They were the heroes of a generation of baseball fans, a pair of first ballot Hall of Famers who were worth the price of admission every time they stepped on the field.
Tom Seaver liked to tell the story about how he first met Lou Brock, who mistook the baby-faced pitcher for a clubhouse attendant at the 1967 All-Star Game and asked him to fetch him a soda. It wasn’t long before familiarity wasn’t a problem as Seaver and Brock dueled against each other over the next 12 years.
No one batted against Tom Terrific more than Brock. No one tried to get Brock out more than Seaver, nicknamed “The Franchise.”
It was fitting, perhaps, that both died within a few days of each other in what was a sad week for everyone who loves America’s pastime. Both battled the kind of health problems in recent years that no one who saw them in their prime would have imagined.
For those of us who reveled in their exploits it was yet another sober reminder that nothing lasts forever — even your childhood heroes. At the same time, it was also a reminder of how much of the game they once played is no longer, either.
No one will win 300 games again, like Seaver did with 311 over 20 years. No one will pitch nearly 5,000 major league innings or complete 231 games.
No less authority than the great Los Angeles announcer Vin Scully called Seaver the best right-handed pitcher he ever saw. He would have been the greatest pitcher Scully ever saw, but there was a lefty on the Dodgers by the name of Sandy Koufax who had that honor.

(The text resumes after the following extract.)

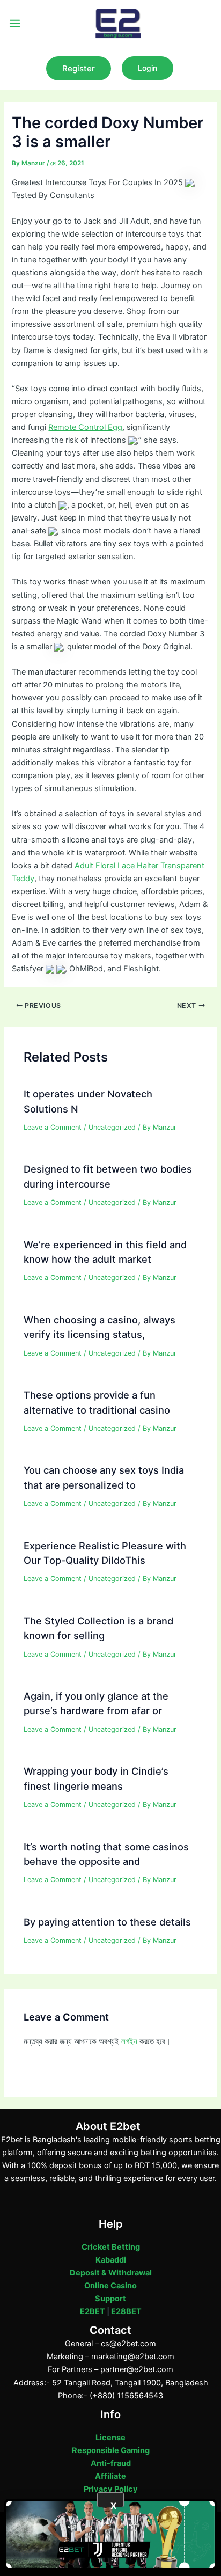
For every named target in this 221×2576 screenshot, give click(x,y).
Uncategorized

That he won only one World Series in his long career wasn’t Seaver’s fault. He was on some bad teams over the years, including one in New York that didn’t become the Amazin’ Mets until Seaver picked them up and carried them to the pennant in 1969.
Seaver pitched eight straight complete games that year to end the season, winning them all and giving up a total of only eight earned runs as the Mets surged from behind to pass the Chicago Cubs in the regular season.

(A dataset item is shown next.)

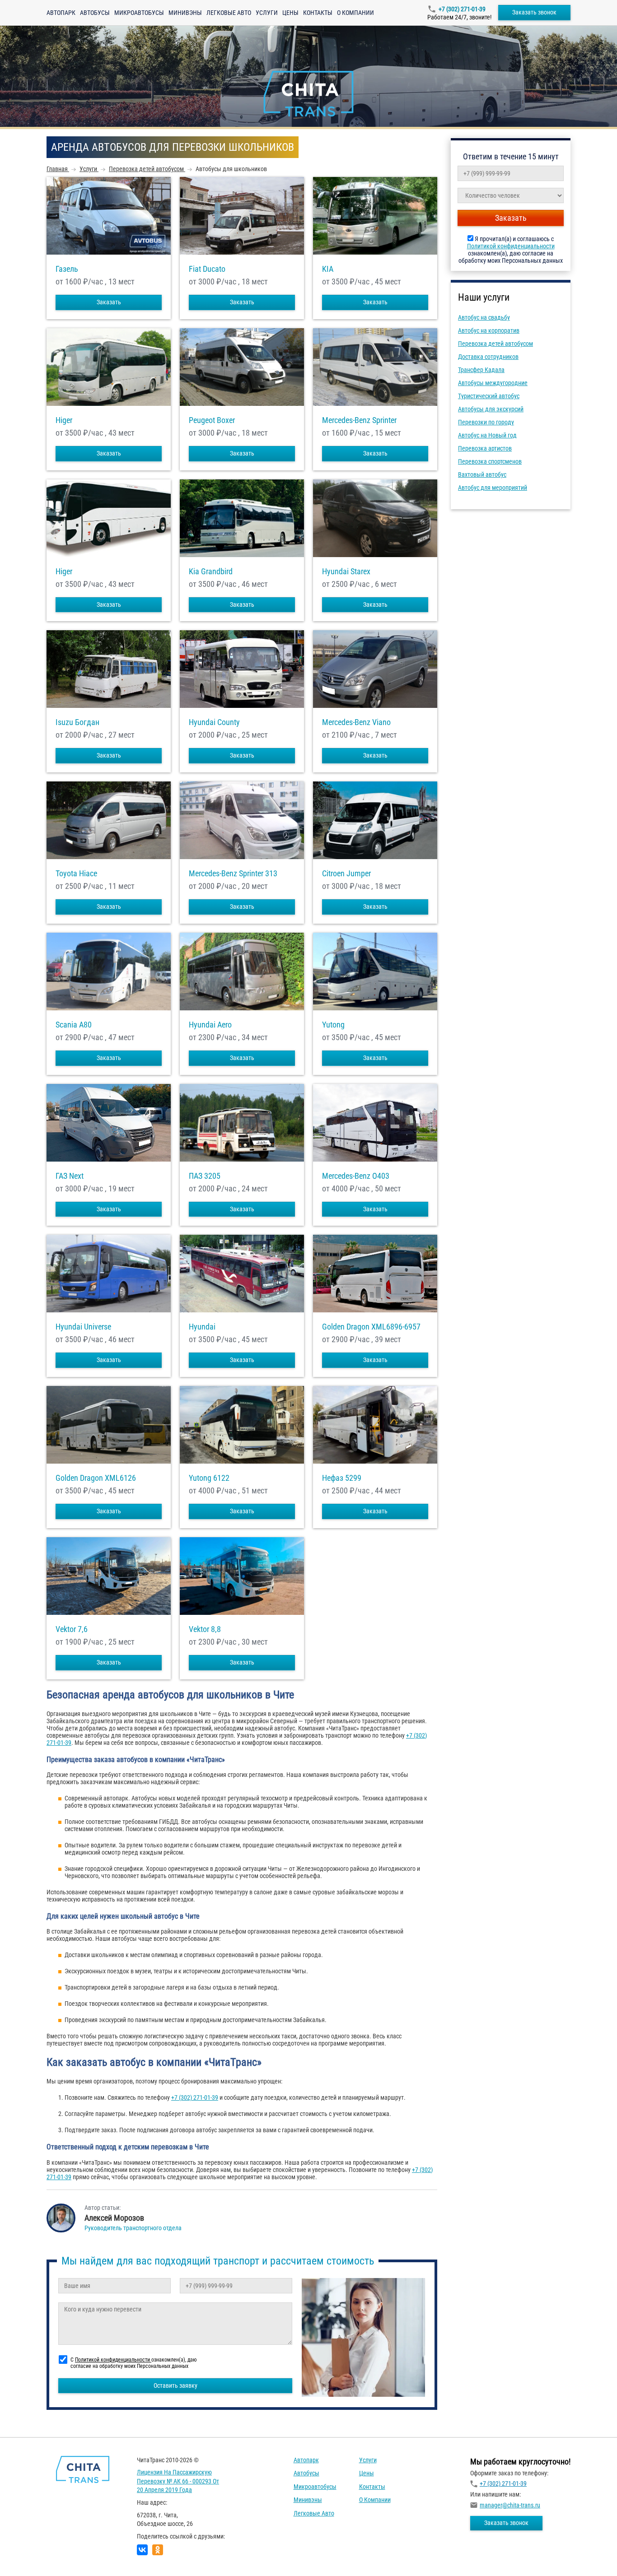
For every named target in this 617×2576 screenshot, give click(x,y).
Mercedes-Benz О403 (355, 1176)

And while Rickey Henderson holds most stolen base records these days, no one will post the kind of numbers Brock did, either. He turned the stolen base into both a science and an art form with 938 in his career, including 118 in 1974 alone when he was determined to break the modern day mark of 104 set by Maury Wills in 1962.
“Lou, Lou, Lou,’’ the crowd in St. Louis used to chant when he was on first base, about to unleash his game-changing havoc.
The trade the Cubs made when they swapped Brock for Ernie Broglio in 1964 has in hindsight been called one of the worst in baseball history. But the truth is, someone like Brock would barely get a second look in today’s game, where home runs are everything and the kind of things he did on a baseball field don’t always pencil out in the analytics department.
Indeed, the biggest number that stands out in Brock’s stats — other than the stolen bases — is the 3,023 hits he piled up. Brock never hit more than 21 home runs in a season in a career that spanned nearly two full decades, but he was so consistent that even in his last year he hit .304 and swiped 21 bases for the Cardinals.
And he was at his best when it mattered most. Brock played in three World Series in the 1960s, creating havoc at the plate and on the bases for the Cardinals, who won two of them. In 21 World Series games, he had 34 hits, four home runs and 16 runs. And, yes, he stole 14 bases.
Baseball is a different game now, driven by analytics that don’t value stolen bases or complete game wins. Trevor Bauer of the Reds leads the majors in complete games with two — both seven-inning affairs — and Colorado’s Trevor Story has the stolen base lead with a grand total of 12.
Still, there’s little doubt that both Seaver and Brock would have found a way to fit into today’s game. They were that good, and they were that driven.
Their passing brings back the memories of their greatness. It introduces them to another generation of baseball fans who knew the names only because their fathers and grandfathers always talked about them.
Hopefully, they can picture Seaver on the mound at Shea, working from the stretch. Or Brock, inching off first, eyes fixed on the pitcher’s every movement.
Baseball as it once was played by two of the greatest who ever were.